=== What to do ===
Return the lines of the data below, from the one containing "The height and" through the very last, exactly and with both ends included; no pictures.

BEGIN

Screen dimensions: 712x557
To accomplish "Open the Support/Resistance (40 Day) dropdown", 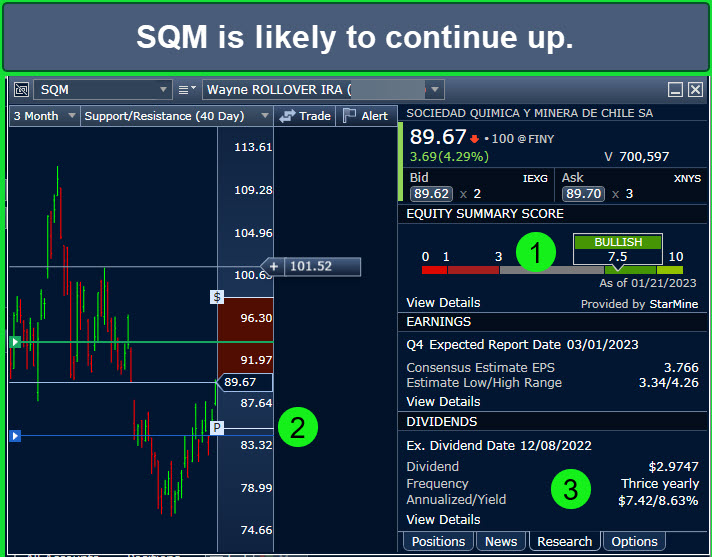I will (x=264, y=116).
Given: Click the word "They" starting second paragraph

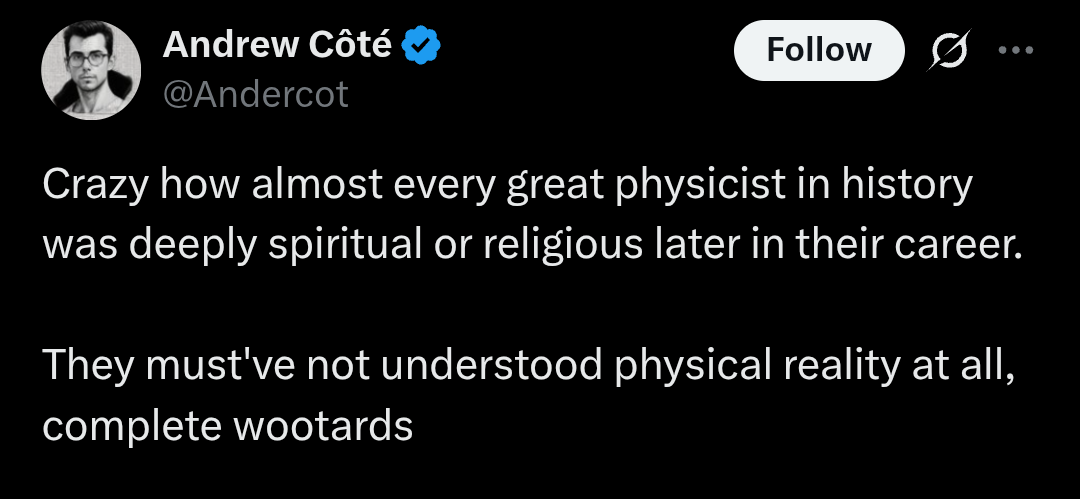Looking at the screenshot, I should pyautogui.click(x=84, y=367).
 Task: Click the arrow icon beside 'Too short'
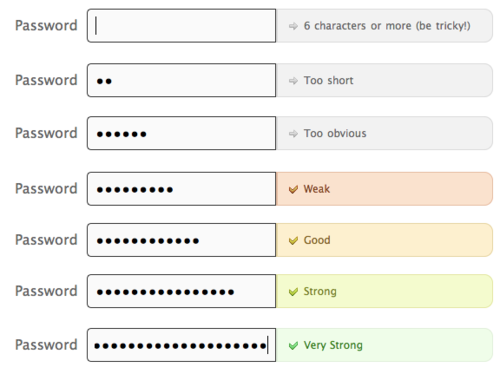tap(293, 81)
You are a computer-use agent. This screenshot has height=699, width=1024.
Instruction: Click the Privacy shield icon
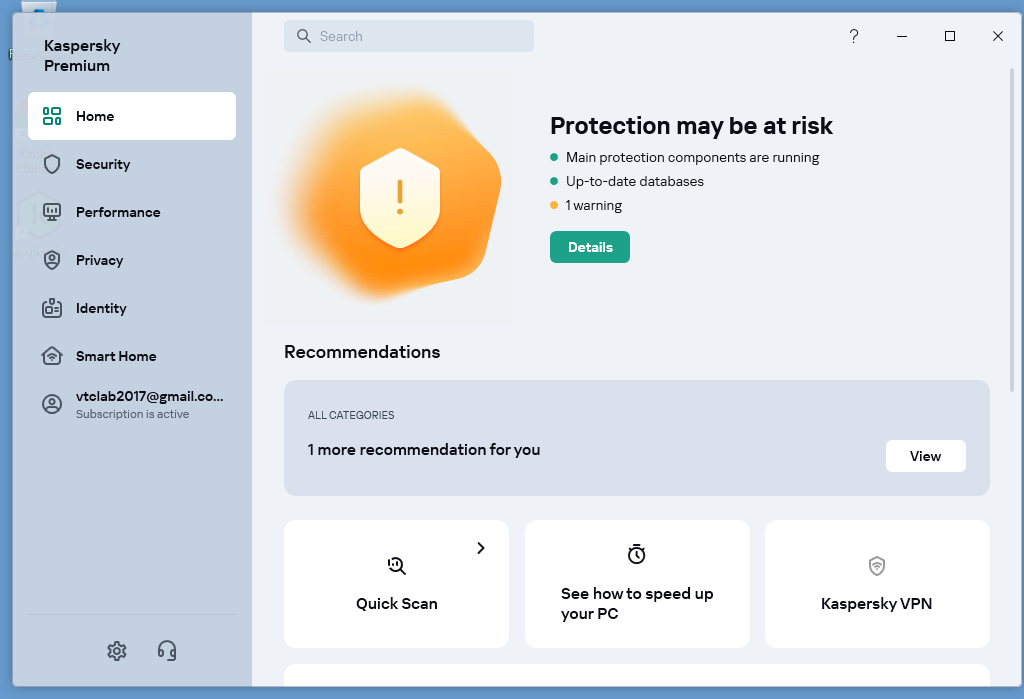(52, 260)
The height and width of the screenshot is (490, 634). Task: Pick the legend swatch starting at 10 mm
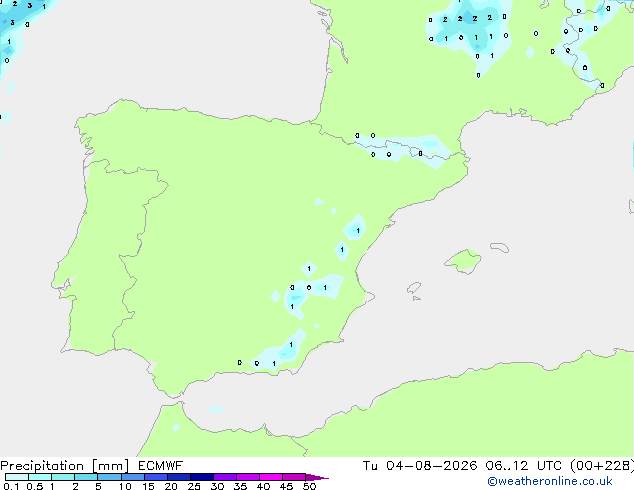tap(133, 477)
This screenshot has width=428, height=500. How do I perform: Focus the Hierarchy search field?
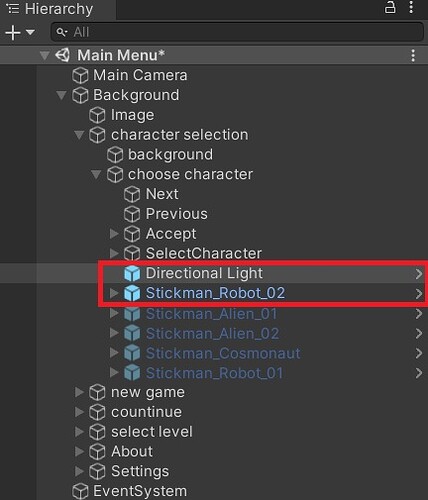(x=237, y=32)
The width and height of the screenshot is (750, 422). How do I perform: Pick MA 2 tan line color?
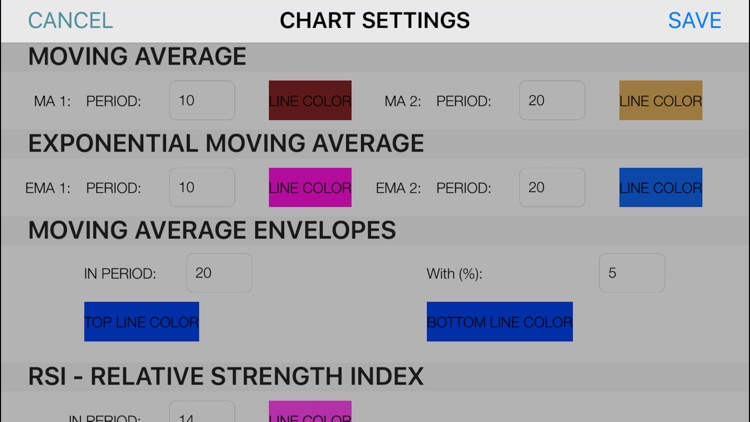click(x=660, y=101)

END

=== Response to this task ===
The height and width of the screenshot is (490, 634). Task: Pick the legend swatch starting at 10 mm
tap(133, 477)
This screenshot has width=428, height=500. How do I perform: Focus the Hierarchy search field?
(x=237, y=32)
The width and height of the screenshot is (750, 422). How do I perform: Pick MA 2 tan line color?
click(x=660, y=101)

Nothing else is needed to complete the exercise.